▸ **EXERCISE**
Your answer is to be the exact text of the lines from the one containing "Screen dimensions: 980x544" through the final line of the entries, restated in full, with pictures omitted.

▸ **Recorded data**

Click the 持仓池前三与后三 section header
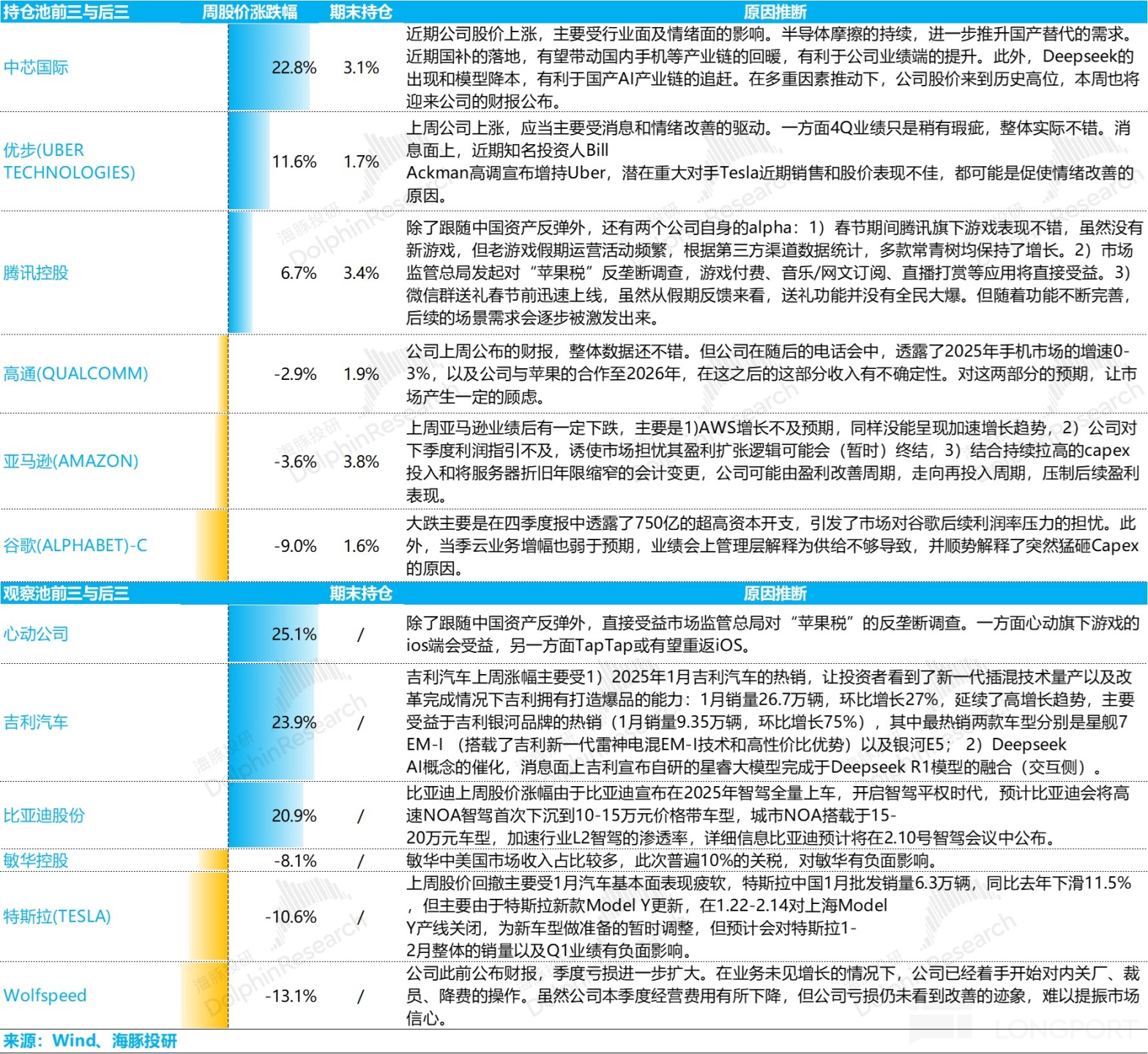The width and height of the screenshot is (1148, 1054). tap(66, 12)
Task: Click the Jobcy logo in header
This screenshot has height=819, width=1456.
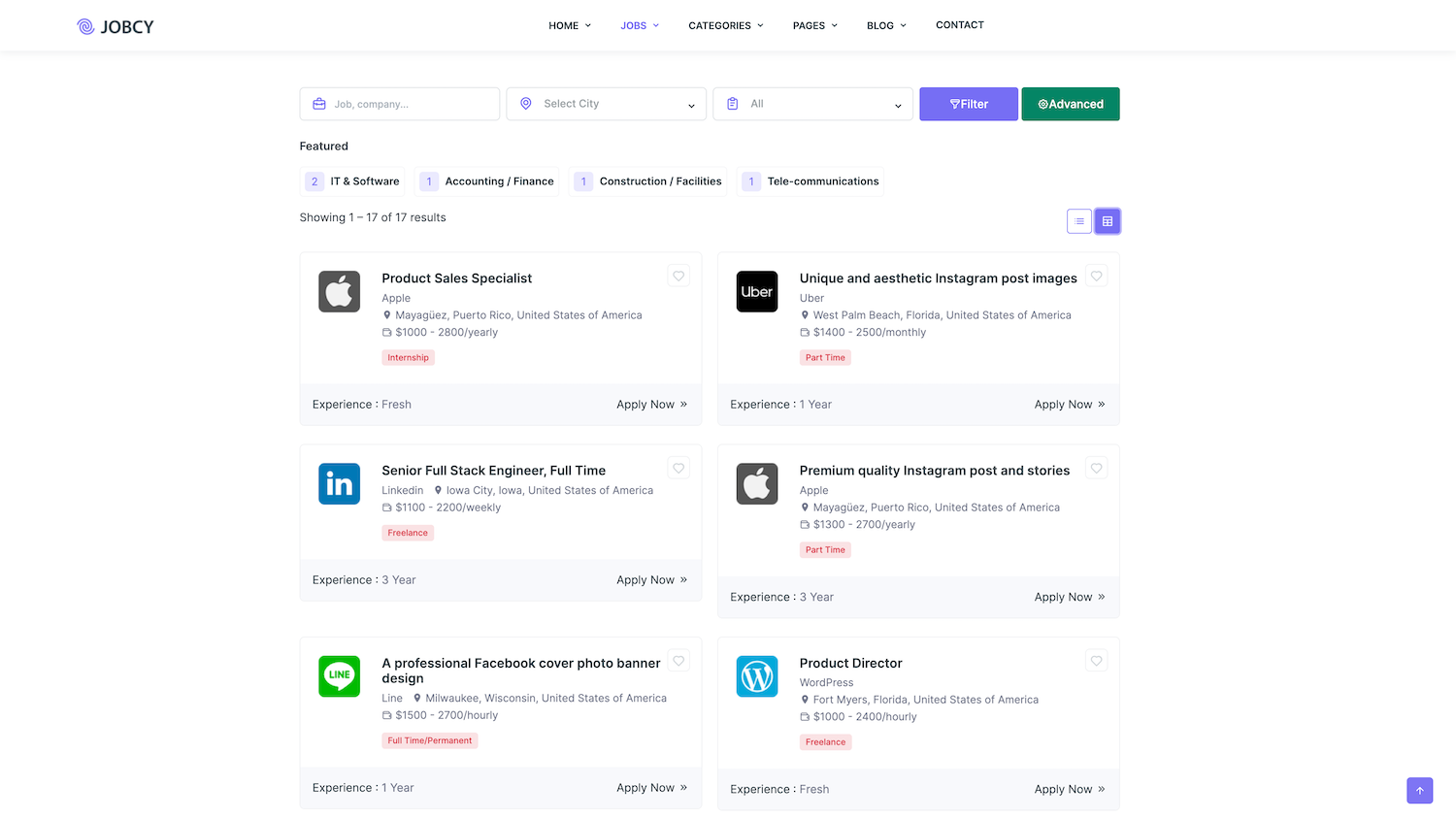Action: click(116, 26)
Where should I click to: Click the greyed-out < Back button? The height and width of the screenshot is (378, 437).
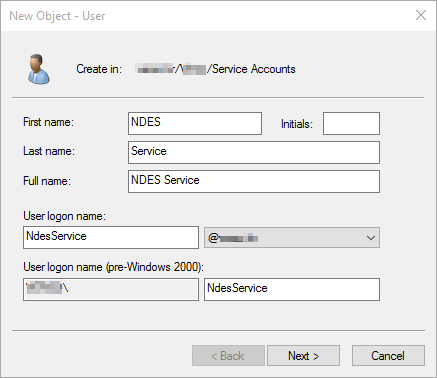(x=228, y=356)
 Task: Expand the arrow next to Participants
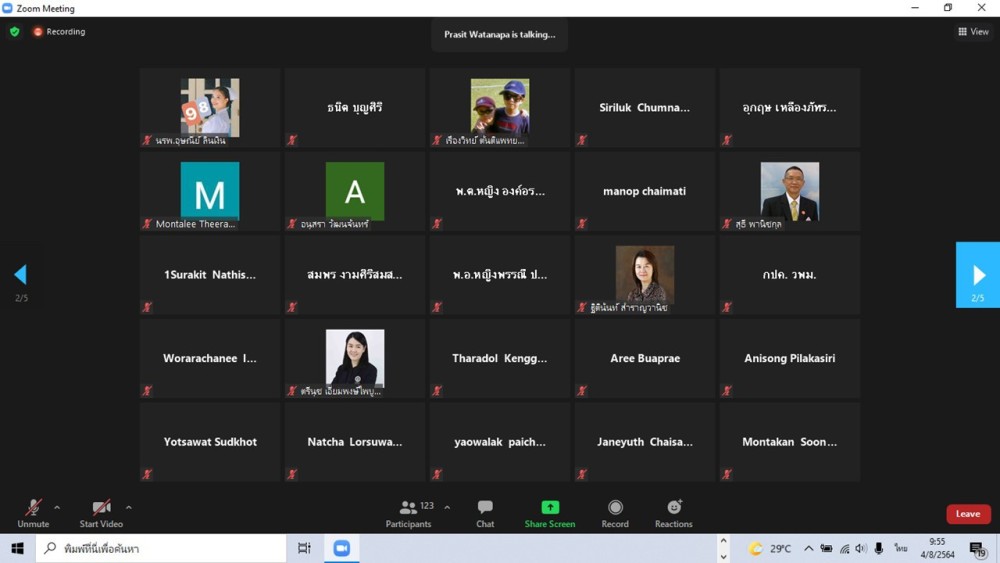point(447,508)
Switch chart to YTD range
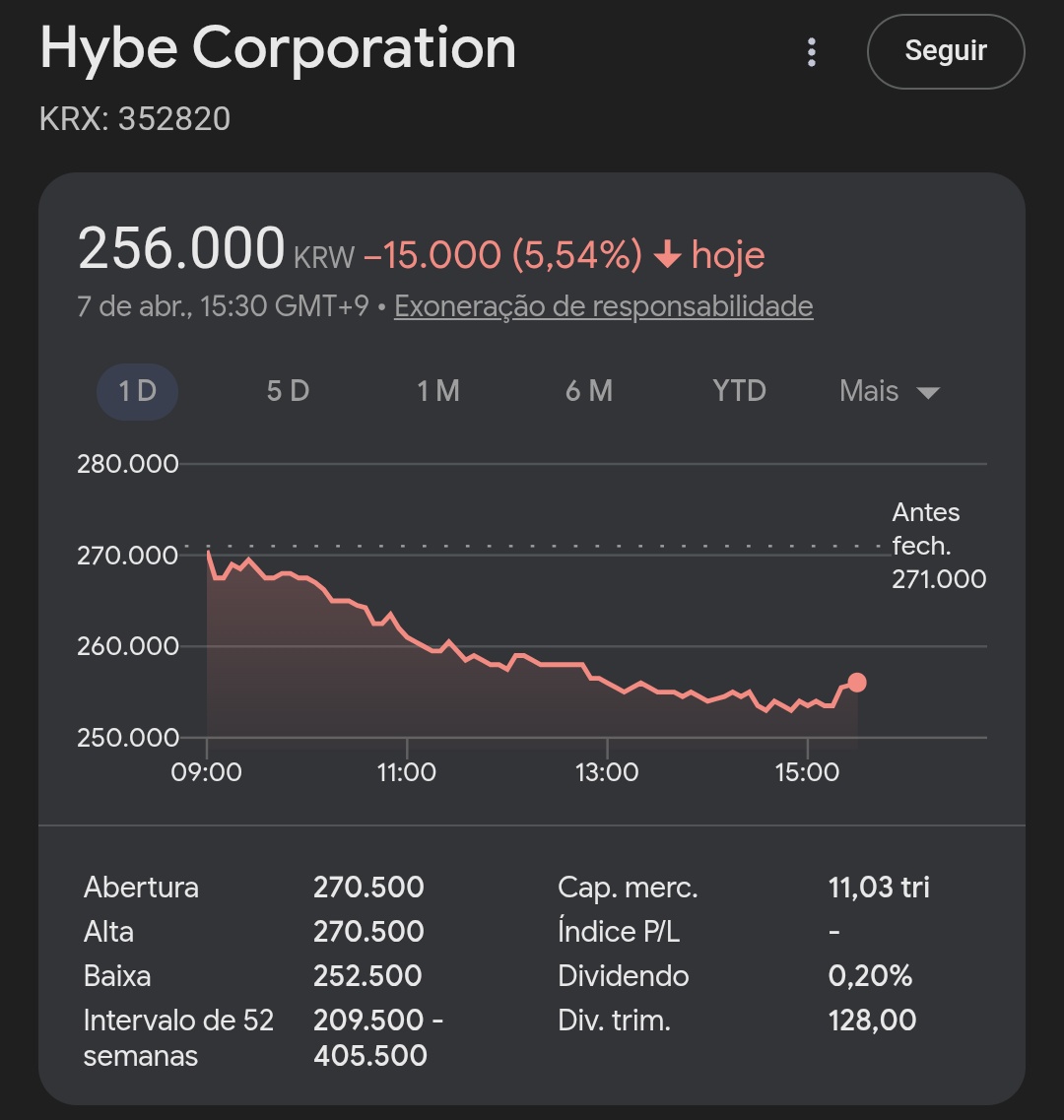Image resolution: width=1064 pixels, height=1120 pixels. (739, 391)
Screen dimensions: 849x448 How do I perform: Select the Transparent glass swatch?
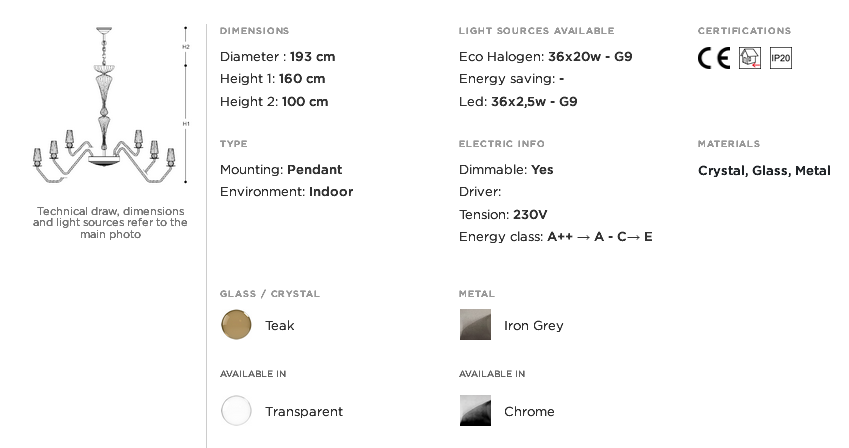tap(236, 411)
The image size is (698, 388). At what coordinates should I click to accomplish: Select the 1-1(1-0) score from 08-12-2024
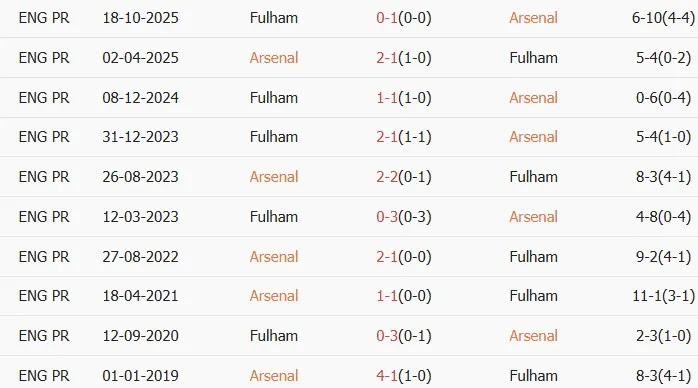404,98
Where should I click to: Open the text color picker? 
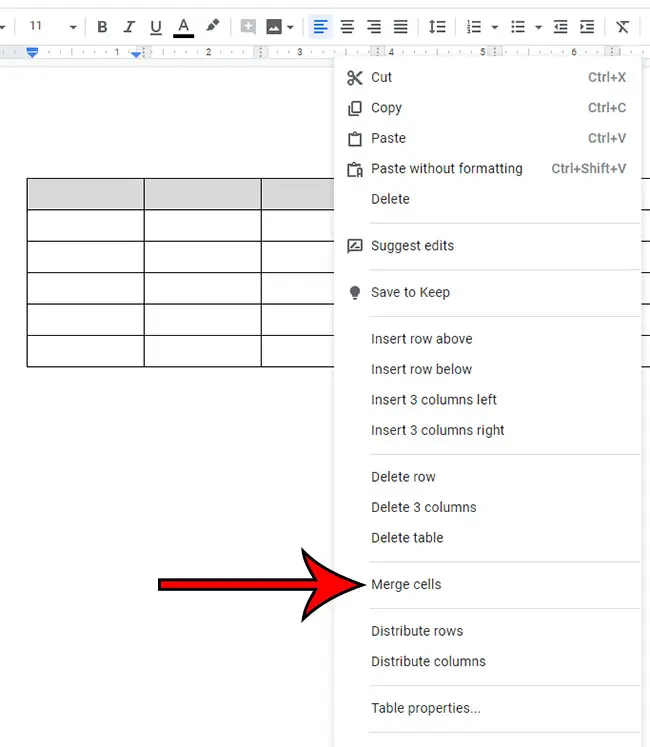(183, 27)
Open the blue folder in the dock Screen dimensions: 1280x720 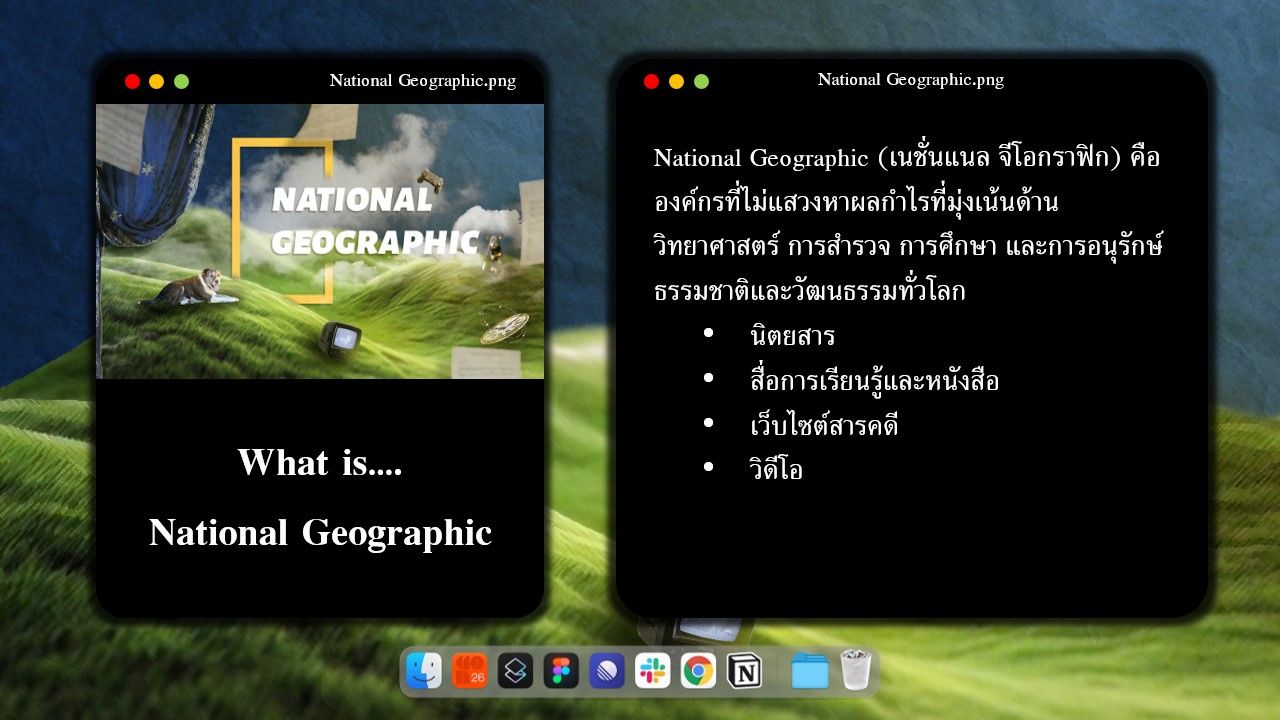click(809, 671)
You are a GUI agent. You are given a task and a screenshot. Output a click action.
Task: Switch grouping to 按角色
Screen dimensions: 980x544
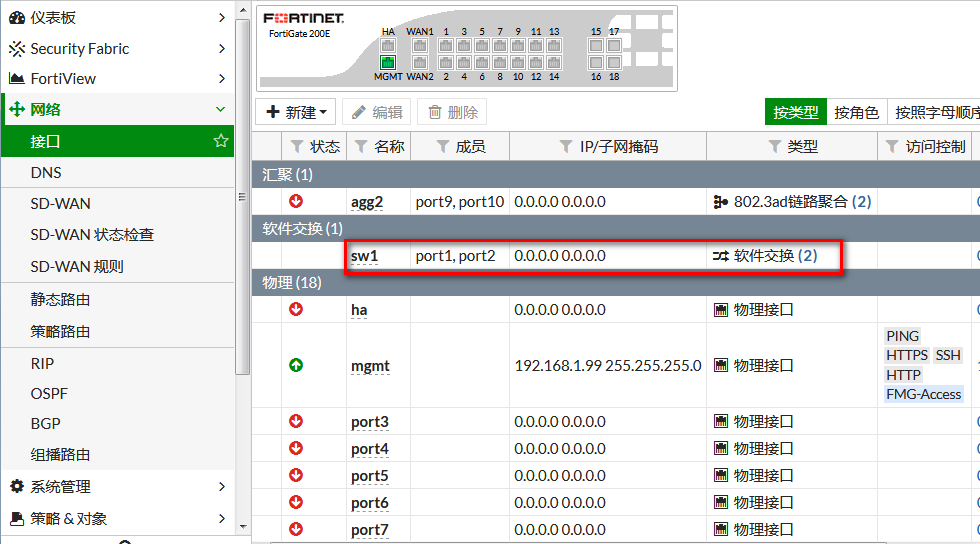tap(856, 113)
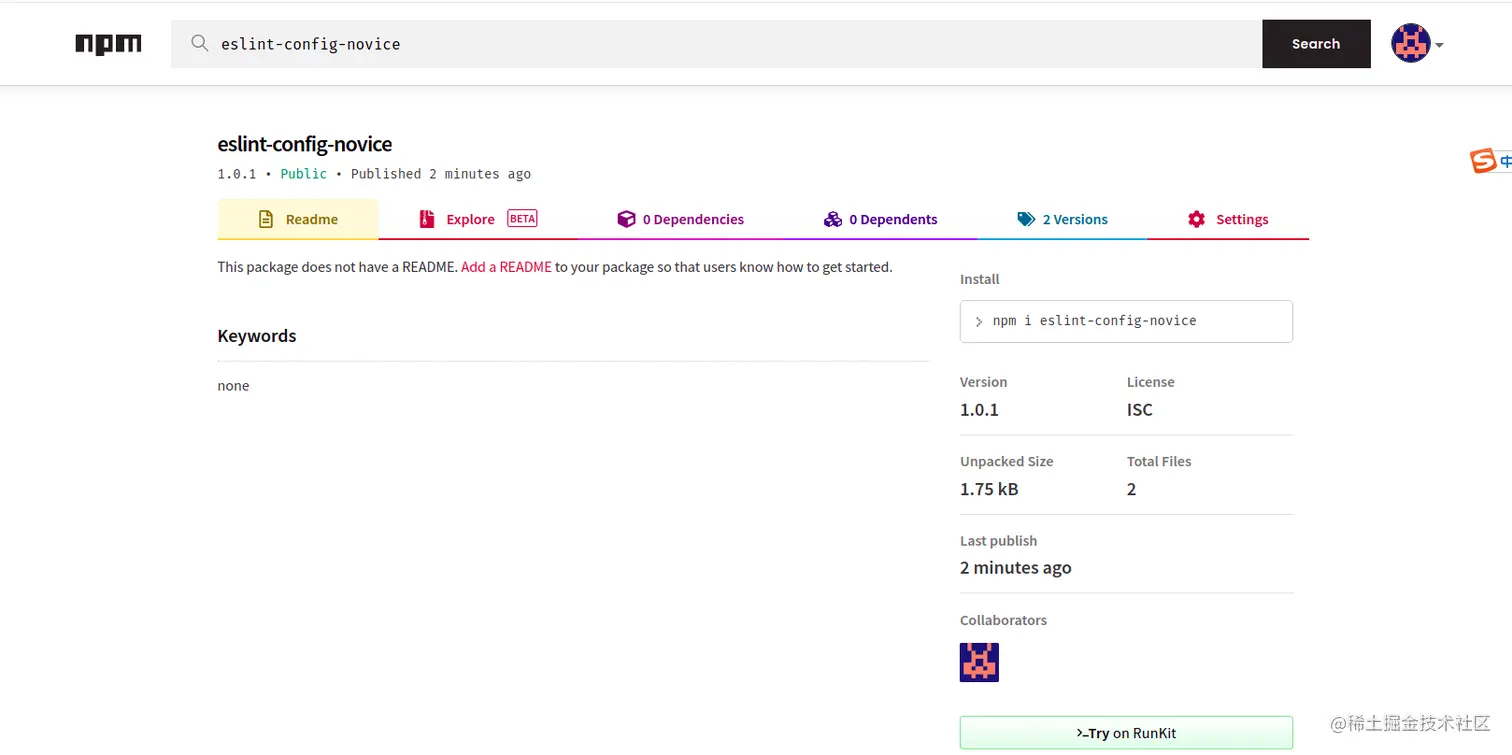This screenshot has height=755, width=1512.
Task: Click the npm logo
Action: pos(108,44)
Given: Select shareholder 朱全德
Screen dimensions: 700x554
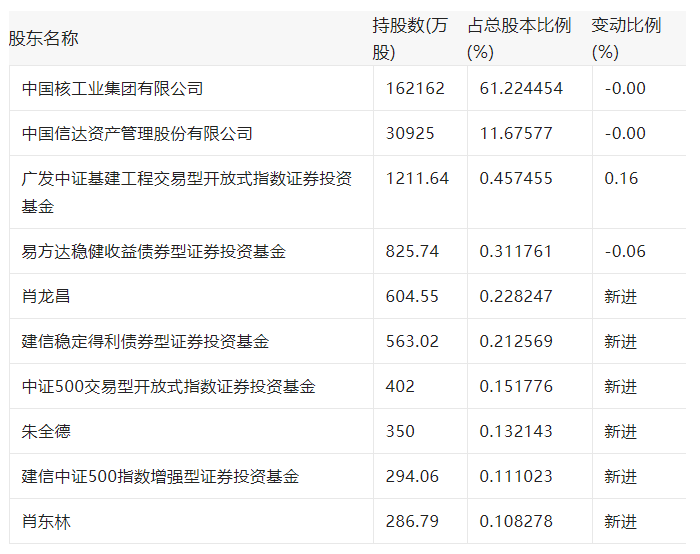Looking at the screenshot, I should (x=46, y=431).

▸ **REPLY TO THE EXERCISE**
Screen dimensions: 980x544
tap(856, 113)
This screenshot has height=755, width=1512.
Task: Click the npm logo
Action: pos(108,44)
Given: Select shareholder 朱全德
Screen dimensions: 700x554
Looking at the screenshot, I should (x=46, y=431).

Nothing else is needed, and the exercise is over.